§ What this exercise asks
• 1. Translate this sentence from the article on the reproductive rights debate into Spanish: "The real issue was who controlled the development and use of this technology."
• 2. Output everything in the article on the reproductive rights debate from "September 30, 1992" down to "of this technology.", word for word.
• 3. Summarize the article on the reproductive rights debate in two sentences.

Debate on reproductive rights

September 30, 1992
Issue 

Debate on reproductive rights

By Francesca Davidson

MELBOURNE — About 70 people participated in a September 22 public meeting sponsored by Green Left Weekly on "Reproductive Rights: a question of choice".

Resistance organiser and feminist activist Kylie Budge argued that the technology surrounding IVF programs, contraceptives and abortion methods was not bad or good in itself. The real issue was who controlled the development and use of this technology.

Feminists had to recognise that some women will choose to use IVF and surrogacy as a way of overcoming infertility, she said. Rather than taking a moralistic position on women who do this, we should campaign for more information and support mechanisms for them. Banning these technologies would only further limit women's choices about their lives.

Christine Ewing from the Feminist International Network Resisting Reproductive And Genetic Engineering (FINRRAGE) concentrated more on the devastating effects these technologies have had on certain women. FINRRAGE could not support the legalisation of surrogacy because it felt that this would only increase women's exploitation. She said that the question of reproductive rights was not a priority for women in the Third World in the way that clean drinking water, food and shelter were.

Discussion was lively and ranged over the many moral, ethical and political issues associated with surrogacy and IVF as well as some of the strategies needed to tackle this question. It was pointed out that women have known for some time about the often detrimental effects of these technologies and that we had to get past the discussion stage to action. There was a mixed feeling in the audience as to what this action should be, however, especially with regard to surrogacy.

§ Information shown

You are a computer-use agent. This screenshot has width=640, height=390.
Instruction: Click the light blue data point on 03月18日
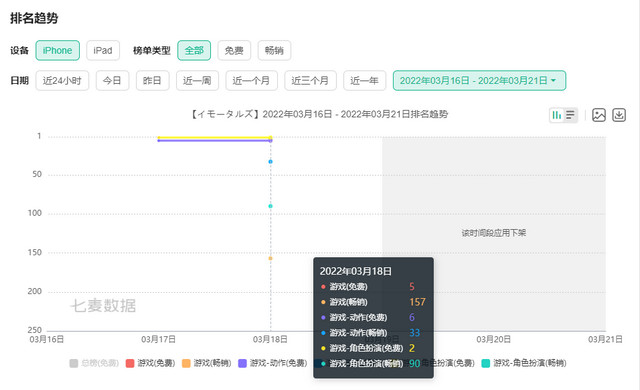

§ Completed exercise
• 1. La verdadera cuestión era quién controlaba el desarrollo y el uso de esta tecnología.

• 2.
September 30, 1992
Issue 

Debate on reproductive rights

By Francesca Davidson

MELBOURNE — About 70 people participated in a September 22 public meeting sponsored by Green Left Weekly on "Reproductive Rights: a question of choice".

Resistance organiser and feminist activist Kylie Budge argued that the technology surrounding IVF programs, contraceptives and abortion methods was not bad or good in itself. The real issue was who controlled the development and use of this technology.

• 3. About 70 people attended a September 22 Green Left Weekly public meeting in Melbourne on reproductive rights, where Kylie Budge argued that the real issue with IVF, contraceptive and abortion technologies was who controlled them and that banning them would only limit women's choices. Christine Ewing of FINRRAGE focused on the devastating effects of these technologies on certain women and opposed legalizing surrogacy, and the lively discussion that followed revealed mixed feelings about what action to take.